Haustechnik-Konzept halbiert Energieverbrauch
Ein ausgeklügeltes System aus Erdwärme und Solar macht ein Wohnhaus zum Vorzeigeprojekt.
Im Rahmen seines Masterstudiums an der Hochschule Burgenland konzipierte Patrick Höfler ein integratives Versorgungssystem für ein Niedrigenergiehaus mit 166 Quadratmetern Wohnfläche. Das in Pinggau errichtete Gebäude dient seither als praxisnahes Reallabor, dessen kontinuierliche messtechnische Überwachung die prognostizierten energetischen Zielwerte im ersten Betriebsjahr exakt validiert.
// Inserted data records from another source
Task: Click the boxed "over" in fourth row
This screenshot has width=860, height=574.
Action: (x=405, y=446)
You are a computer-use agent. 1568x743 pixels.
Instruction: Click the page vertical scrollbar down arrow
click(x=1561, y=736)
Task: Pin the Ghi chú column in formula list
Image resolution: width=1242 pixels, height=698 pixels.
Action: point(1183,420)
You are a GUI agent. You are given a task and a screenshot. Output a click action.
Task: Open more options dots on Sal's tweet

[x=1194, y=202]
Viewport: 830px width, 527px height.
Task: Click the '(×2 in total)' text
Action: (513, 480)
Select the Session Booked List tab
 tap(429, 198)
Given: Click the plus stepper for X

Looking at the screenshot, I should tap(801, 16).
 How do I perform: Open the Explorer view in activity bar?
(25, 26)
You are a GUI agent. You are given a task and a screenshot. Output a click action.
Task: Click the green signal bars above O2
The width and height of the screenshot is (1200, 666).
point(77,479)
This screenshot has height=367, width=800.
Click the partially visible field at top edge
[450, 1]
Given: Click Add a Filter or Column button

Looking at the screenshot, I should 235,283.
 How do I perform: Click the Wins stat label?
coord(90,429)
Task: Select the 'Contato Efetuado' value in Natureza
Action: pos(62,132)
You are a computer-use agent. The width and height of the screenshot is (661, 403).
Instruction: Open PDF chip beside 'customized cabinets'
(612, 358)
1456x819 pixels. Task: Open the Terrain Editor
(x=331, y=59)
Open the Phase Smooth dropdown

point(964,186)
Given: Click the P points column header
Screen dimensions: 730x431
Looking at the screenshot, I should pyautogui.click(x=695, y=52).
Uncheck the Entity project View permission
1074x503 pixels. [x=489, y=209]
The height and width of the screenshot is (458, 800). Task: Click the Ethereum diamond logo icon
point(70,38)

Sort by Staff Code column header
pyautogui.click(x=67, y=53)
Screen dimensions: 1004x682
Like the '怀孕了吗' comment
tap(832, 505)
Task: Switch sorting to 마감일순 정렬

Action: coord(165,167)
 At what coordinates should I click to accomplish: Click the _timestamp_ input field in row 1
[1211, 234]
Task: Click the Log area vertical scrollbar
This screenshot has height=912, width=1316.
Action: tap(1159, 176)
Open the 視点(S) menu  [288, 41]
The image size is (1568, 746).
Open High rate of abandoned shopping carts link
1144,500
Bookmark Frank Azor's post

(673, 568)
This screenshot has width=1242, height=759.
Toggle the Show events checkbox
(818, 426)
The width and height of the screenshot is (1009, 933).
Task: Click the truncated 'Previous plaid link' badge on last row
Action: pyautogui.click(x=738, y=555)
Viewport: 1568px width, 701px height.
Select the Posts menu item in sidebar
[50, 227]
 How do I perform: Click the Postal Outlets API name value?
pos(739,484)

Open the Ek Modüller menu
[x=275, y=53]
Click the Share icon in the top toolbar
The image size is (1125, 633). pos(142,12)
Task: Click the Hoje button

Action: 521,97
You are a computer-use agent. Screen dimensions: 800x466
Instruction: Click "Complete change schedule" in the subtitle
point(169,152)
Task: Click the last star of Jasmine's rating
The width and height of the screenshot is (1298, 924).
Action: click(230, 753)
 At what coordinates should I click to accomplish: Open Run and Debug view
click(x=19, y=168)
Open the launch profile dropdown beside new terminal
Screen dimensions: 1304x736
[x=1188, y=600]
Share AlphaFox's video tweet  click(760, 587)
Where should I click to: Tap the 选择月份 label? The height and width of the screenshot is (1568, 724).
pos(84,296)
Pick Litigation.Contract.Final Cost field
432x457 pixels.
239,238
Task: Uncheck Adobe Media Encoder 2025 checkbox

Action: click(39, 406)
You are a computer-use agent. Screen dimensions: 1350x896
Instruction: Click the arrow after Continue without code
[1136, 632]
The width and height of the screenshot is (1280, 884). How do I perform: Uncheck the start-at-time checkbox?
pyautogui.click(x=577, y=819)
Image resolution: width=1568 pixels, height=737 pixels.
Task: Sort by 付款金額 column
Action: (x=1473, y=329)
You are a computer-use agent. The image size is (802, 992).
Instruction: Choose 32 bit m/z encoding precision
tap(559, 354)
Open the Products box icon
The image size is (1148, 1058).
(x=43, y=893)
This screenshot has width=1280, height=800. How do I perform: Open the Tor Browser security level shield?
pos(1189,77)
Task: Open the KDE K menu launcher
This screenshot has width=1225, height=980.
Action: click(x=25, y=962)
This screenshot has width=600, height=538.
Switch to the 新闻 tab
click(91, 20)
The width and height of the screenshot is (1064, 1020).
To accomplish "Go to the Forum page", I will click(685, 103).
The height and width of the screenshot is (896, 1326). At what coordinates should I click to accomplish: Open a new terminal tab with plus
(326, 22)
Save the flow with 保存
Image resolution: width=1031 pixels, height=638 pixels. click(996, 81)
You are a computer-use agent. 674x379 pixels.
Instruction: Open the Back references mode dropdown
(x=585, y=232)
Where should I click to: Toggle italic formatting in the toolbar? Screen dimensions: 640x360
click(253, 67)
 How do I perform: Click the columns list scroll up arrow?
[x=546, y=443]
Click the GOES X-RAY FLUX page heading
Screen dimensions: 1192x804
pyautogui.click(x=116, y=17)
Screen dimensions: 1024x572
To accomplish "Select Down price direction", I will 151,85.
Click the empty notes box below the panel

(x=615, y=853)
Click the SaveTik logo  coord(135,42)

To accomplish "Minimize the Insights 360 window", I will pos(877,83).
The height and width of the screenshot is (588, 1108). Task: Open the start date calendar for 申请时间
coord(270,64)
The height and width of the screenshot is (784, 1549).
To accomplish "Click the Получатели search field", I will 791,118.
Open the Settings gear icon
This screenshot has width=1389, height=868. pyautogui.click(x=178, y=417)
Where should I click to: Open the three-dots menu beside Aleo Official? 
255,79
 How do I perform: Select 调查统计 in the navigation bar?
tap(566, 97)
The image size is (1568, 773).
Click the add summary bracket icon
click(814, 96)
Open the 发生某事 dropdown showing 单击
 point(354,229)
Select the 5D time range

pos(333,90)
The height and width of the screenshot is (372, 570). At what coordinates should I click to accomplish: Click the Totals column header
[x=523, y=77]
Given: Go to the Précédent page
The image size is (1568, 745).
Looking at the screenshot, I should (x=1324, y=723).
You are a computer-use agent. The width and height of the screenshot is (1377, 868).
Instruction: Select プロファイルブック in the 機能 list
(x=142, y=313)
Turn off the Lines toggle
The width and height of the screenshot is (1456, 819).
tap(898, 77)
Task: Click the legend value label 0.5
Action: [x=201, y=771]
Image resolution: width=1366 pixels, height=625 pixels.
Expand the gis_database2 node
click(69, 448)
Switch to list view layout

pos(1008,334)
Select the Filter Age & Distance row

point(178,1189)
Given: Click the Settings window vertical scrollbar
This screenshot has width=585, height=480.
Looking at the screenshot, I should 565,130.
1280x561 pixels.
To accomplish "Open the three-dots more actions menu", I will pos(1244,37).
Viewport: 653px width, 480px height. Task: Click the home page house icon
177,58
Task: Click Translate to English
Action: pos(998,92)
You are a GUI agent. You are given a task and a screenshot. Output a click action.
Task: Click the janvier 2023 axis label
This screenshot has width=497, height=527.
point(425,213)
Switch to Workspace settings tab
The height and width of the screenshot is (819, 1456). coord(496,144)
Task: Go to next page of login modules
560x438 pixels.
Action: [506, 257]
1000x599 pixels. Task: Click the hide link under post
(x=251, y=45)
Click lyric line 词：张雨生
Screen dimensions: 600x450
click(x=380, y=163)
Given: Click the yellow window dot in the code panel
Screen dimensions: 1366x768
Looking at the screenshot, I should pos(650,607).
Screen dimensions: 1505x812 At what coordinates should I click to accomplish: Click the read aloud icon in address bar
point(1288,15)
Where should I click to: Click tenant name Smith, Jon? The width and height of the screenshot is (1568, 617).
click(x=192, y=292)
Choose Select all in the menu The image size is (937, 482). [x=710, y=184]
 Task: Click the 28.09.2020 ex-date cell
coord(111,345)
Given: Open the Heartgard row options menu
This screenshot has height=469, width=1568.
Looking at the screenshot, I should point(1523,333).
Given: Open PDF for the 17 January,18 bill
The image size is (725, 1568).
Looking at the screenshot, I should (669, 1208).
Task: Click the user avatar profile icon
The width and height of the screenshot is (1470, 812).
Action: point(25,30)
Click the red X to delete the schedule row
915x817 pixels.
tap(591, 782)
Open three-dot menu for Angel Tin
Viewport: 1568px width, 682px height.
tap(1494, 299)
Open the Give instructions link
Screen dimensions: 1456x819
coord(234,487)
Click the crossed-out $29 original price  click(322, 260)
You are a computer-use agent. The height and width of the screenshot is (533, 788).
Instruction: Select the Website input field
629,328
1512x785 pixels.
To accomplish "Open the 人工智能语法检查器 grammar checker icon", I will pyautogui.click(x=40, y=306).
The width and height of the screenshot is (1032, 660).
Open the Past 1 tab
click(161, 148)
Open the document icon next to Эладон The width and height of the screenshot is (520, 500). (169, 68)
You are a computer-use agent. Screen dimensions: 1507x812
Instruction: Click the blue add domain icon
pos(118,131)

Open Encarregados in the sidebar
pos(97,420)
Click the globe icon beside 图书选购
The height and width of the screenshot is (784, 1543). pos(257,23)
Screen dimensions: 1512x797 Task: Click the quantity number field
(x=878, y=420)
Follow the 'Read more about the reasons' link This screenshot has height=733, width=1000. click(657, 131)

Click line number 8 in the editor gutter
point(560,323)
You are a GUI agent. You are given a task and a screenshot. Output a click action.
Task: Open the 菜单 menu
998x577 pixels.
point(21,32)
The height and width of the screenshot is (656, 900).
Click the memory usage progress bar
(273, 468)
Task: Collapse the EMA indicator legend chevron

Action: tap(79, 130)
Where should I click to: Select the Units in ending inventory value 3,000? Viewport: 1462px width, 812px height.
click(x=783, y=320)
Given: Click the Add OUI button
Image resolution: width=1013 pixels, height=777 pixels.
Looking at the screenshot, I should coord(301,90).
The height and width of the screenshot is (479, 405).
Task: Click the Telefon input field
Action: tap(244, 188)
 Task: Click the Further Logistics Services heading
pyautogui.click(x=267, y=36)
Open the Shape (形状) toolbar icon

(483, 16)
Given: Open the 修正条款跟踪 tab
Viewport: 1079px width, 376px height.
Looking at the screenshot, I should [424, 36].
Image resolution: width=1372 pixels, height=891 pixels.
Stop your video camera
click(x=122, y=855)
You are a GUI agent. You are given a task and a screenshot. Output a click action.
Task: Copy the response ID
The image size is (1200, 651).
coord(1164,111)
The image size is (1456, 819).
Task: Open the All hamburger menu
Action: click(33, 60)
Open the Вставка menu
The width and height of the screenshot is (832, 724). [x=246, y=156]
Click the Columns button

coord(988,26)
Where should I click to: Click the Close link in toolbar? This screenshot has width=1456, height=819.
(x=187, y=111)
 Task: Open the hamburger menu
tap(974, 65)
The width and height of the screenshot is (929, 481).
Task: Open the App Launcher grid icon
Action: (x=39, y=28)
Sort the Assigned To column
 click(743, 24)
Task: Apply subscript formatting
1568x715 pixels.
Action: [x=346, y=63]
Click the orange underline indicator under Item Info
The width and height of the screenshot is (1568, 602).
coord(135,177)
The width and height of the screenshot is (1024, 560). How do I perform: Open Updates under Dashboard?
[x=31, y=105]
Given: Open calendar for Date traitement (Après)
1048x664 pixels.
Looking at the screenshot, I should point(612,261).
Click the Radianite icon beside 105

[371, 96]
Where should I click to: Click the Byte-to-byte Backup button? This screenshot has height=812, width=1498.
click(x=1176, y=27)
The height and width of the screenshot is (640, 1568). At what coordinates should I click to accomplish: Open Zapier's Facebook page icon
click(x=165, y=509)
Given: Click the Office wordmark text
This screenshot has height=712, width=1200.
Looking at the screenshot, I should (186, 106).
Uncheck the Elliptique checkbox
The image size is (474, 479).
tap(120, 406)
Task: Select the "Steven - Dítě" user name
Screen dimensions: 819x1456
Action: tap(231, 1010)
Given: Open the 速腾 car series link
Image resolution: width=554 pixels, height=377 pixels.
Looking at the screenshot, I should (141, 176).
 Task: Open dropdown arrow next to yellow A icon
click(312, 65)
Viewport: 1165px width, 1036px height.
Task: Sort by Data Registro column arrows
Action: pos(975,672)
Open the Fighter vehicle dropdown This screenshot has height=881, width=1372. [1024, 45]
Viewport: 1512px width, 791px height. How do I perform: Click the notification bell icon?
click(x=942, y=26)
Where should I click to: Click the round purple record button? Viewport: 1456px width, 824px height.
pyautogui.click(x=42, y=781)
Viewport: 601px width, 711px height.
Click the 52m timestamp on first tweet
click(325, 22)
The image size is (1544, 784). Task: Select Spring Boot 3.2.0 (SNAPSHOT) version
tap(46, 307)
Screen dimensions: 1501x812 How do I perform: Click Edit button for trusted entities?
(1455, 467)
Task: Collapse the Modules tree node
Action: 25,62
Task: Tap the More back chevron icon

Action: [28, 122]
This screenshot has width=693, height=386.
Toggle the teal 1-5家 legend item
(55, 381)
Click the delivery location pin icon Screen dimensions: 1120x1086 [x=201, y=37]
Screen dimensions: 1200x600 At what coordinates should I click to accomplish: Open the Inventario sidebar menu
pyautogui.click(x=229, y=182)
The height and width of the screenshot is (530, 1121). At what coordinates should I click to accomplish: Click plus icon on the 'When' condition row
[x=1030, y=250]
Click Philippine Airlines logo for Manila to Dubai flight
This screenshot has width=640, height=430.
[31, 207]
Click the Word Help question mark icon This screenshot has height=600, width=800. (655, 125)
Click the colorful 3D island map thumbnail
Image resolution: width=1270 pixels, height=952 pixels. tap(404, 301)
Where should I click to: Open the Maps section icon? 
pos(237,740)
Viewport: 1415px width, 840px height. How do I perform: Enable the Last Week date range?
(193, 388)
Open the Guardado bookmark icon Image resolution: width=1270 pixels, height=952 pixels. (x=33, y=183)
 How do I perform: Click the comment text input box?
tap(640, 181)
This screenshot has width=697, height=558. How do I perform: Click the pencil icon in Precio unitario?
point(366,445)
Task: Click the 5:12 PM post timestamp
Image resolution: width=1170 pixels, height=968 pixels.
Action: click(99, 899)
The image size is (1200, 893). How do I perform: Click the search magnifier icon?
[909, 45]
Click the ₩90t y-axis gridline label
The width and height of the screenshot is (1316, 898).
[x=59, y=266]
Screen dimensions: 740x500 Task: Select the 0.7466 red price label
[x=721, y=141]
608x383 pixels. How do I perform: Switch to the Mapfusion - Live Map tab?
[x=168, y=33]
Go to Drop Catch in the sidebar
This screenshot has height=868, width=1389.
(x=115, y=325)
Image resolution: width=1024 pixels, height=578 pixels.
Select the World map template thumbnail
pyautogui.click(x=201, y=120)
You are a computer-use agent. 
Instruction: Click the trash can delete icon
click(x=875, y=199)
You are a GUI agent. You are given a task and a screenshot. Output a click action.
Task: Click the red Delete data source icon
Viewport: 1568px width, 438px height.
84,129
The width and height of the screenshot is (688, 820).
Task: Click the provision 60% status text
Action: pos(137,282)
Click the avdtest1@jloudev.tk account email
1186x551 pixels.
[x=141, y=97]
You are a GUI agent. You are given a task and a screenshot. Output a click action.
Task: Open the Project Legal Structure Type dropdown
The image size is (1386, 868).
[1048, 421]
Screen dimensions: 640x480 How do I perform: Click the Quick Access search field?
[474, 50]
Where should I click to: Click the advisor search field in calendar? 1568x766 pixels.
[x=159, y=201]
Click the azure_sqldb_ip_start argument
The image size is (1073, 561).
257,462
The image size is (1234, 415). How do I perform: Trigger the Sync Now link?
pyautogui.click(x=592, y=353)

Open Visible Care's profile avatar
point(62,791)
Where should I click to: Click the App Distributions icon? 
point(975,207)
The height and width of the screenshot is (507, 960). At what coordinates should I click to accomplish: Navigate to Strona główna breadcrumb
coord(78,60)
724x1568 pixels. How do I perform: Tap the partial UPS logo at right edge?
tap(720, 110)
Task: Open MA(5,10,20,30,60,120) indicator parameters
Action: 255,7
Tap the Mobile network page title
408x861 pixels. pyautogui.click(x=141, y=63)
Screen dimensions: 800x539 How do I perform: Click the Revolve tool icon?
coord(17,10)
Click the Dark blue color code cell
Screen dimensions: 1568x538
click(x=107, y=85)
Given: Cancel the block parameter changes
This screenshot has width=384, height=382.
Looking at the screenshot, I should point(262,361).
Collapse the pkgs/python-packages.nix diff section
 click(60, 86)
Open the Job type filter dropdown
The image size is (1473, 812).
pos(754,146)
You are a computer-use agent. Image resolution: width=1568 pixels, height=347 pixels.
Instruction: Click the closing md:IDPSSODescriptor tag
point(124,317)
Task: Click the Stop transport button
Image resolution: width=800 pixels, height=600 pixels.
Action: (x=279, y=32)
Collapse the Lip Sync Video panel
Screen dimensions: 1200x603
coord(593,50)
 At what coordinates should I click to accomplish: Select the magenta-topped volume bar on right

Anlageneffizienz: Saisonaler Bestwert im Monitoring
Für Fachplaner und Bauträger liefert die energetische Bilanzierung des Objekts bemerkenswerte Kennzahlen zur Systemeffizienz. Das installierte Monitoring-System dokumentiert für das Gesamtsystem aus Heizung, Kühlung und Warmwasserbereitung eine Jahresarbeitszahl von 7. Das bedeutet, dass die eingesetzte Erdwärmepumpe aus einer Kilowattstunde elektrischer Energie rund sieben Kilowattstunden nutzbare thermische Energie generiert. Durch diese thermische Performance reduziert sich der jährliche Gesamtstromverbrauch für die Kernbereiche der Haustechnik auf lediglich 2.000 Kilowattstunden. Damit verbraucht das Gebäude für die dreiköpfige Kleinfamilie im direkten Vergleich nur etwa die Hälfte des Energiebedarfs konventioneller Haushalte dieser Größenordnung.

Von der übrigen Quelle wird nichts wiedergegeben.